THE MISSION

Welcome Mothers, Fathers, Grandmothers, Grandfathers, Aunts, Uncles, Cousins, Friends and anyone else who needs an ear...Please come with an open heart.

This is a place for anyone who has felt the loss of a child. Treat this as a communication haven regardless of how or when you felt your loss. My definition of loss: miscarriage at any stage, still birth regardless of week gestation, infant death at any month, and loss of a child even if your child was all grown up. For me they all hold the same root of devestation. None are more profound or more "easily" dealt with than another.

Please cry if you need to.
Please connect with others who are in your same space.
Please email me if you feel led to
Please comment so we know what you need
Please tell your story

Friday, July 31, 2009

A Decision Reached

First and foremost, a big thank you to all who commented on my last post. Your insights and opinions went a long way in the Share Southern Vermont board of directors making a decision regarding contact protocol after a loss.

If you requested a shirt, know that I will send those out tomorrow morning. If you insited on making a donation...thanks. Our smiles get bigger knowing how you support our efforts.

I do plan on replying to each of you, in due time, but time seems to be my enemy lately. The summer rush seems to have begun. You know, the how-much-fun-and-day-camps-can-we-cram-in-before-school-starts rush?

In any case, as you took the time to give your well-earned reccomendations I thought I would do the same to report our verdict.

The board met last Monday night. Our main concern was balancing offers of support without being to pushy or crossing over privacy lines. We also wanted to be consistant with our approach so each new family received the same opportunities to respond as the next.

Here is what we decided. We will contact families:

1. At time of loss. This will be done either at the memorial / funeral or by mail if we aren't aware of the loss until afterwards. The packet will be identical to that we proposed to the hospital so we know the families are receiving our information. (we are still fighting hard to create a working realationship with the hospital...but with very little results)

2. One Month Later: via phone call or email, whichever we have been given permission to use. During this call we will offer whatever support they feel ready for, as well as a memory box if they weren't already given one from the hospital they delivered at. We will also inquire how the family would like us to continue reaching out in the coming months.

3. (If we don't hear back) Six Months Later: via phone call or email. Just checking in to see how they are doing and if we can be of any assistance at the time.

4. One Year Anniversary: Via regular mail. We are currently voting on an appropriate card to send to the family, marking the day and making sure they know someone out there remembers with them.

Obviously, the best case result is that one of our initial outreaches results in the family coming to the monthly support group and working through their grief in the company of others living the same hell.

So -- again, many thanks to each of you for weighing in. We owe you a great deal.

Oh, and if you have a line on compassionate grief cards sold in bulk at a resonable price, feel free to email me with that info!!!

In Grief, Love and Hope

Cara

3 comments:

Martha@A Sense of Humor is Essential said...

Thanks for the feedback, Cara. I will be sending a donation for my tshirt too.

Barbara said...

Ah Cara, that sounds perfect. I wish I'd had that sort of support.

xxx

Michelle said...

That is so great Cara! I think what you decided will be right on and will be such a valuable resource for the people who have suffered such great loss. I wish everyone, every where could get this kind of support!

- **GIVEN INFORMATION**:

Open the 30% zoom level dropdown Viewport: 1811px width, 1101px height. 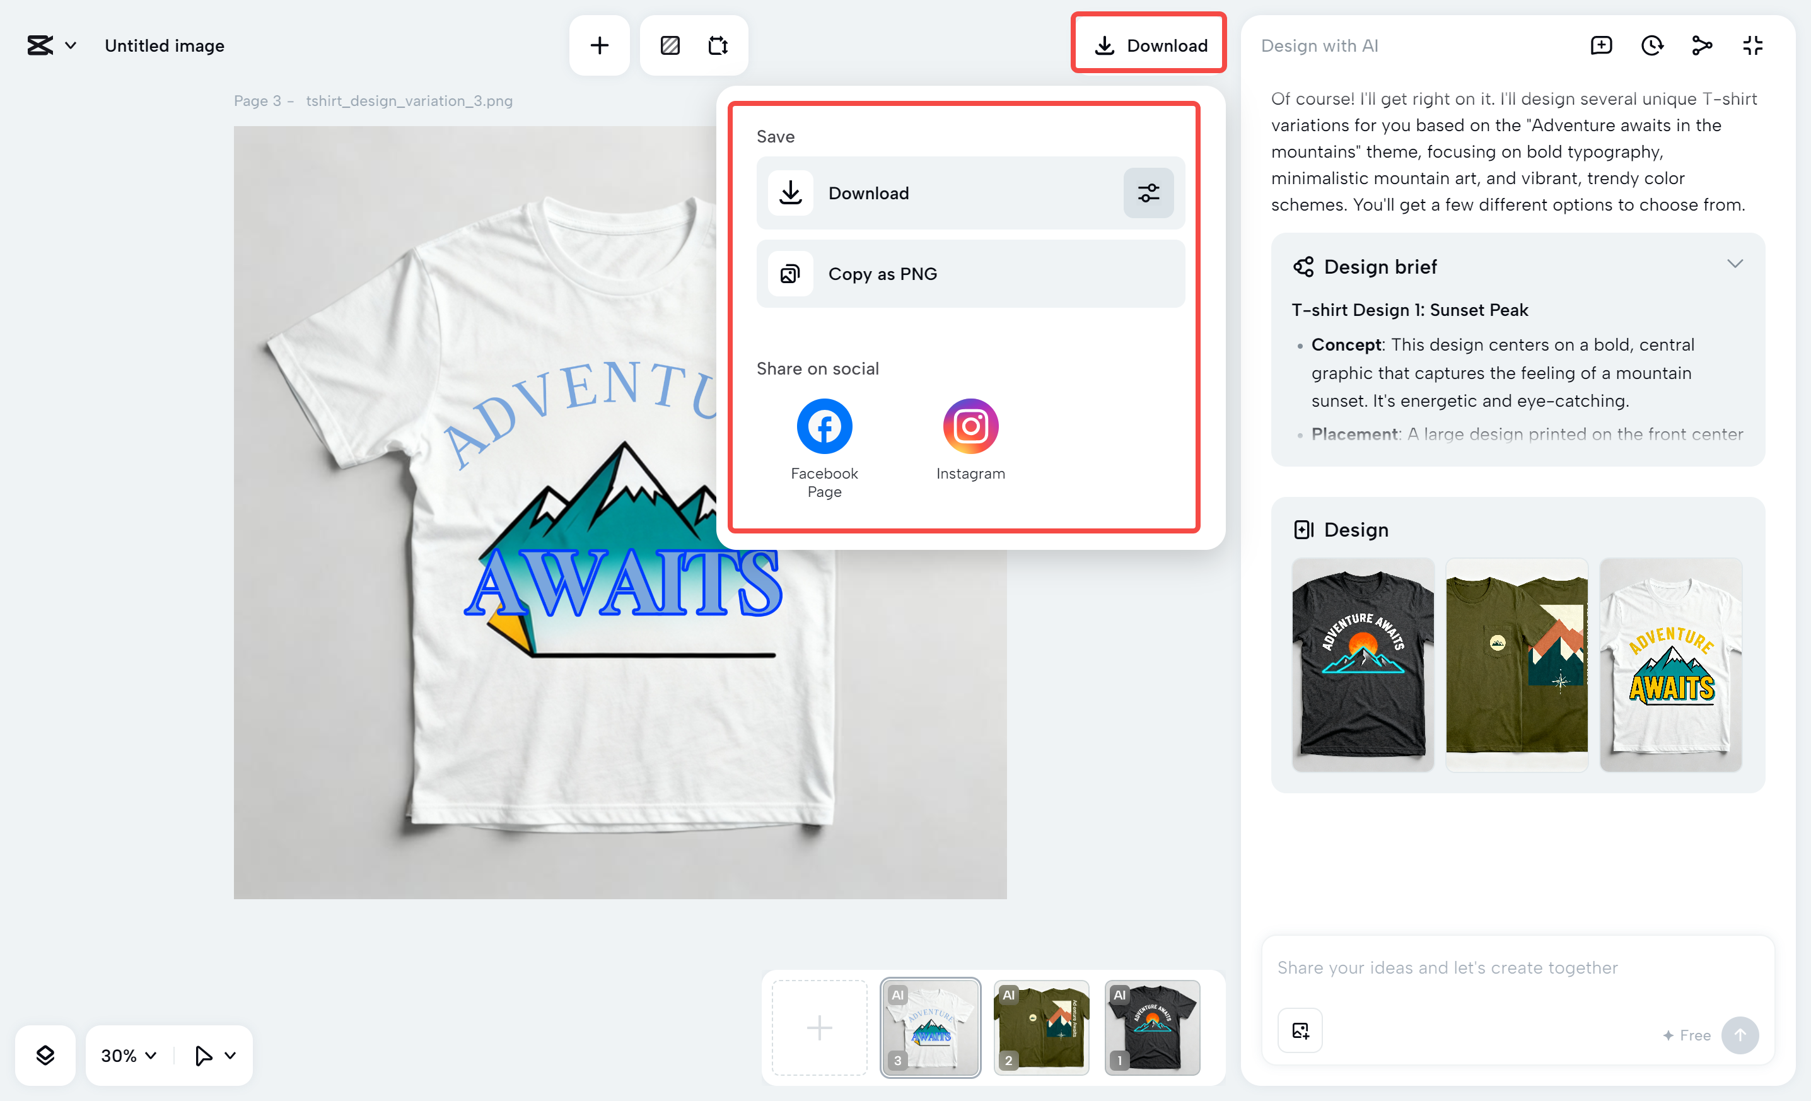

- **WORK INSTRUCTION A**:
Decide whether each statement agrees with the grief support post. For each, answer yes or no and quote the exact words that decide it.
(i) Families will be contacted by regular mail on the one-year anniversary.
(ii) The board met on a Friday night.
(iii) The group has built a working relationship with the hospital.
- **WORK INSTRUCTION B**:
Print the part of the grief support post from "THE MISSION" to "an open heart.".

- **EXPECTED ANSWER A**:
(i) Yes: "4. One Year Anniversary: Via regular mail."
(ii) No: "The board met last Monday night."
(iii) No: "we are still fighting hard to create a working realationship with the hospital...but with very little results"

- **EXPECTED ANSWER B**:
THE MISSION

Welcome Mothers, Fathers, Grandmothers, Grandfathers, Aunts, Uncles, Cousins, Friends and anyone else who needs an ear...Please come with an open heart.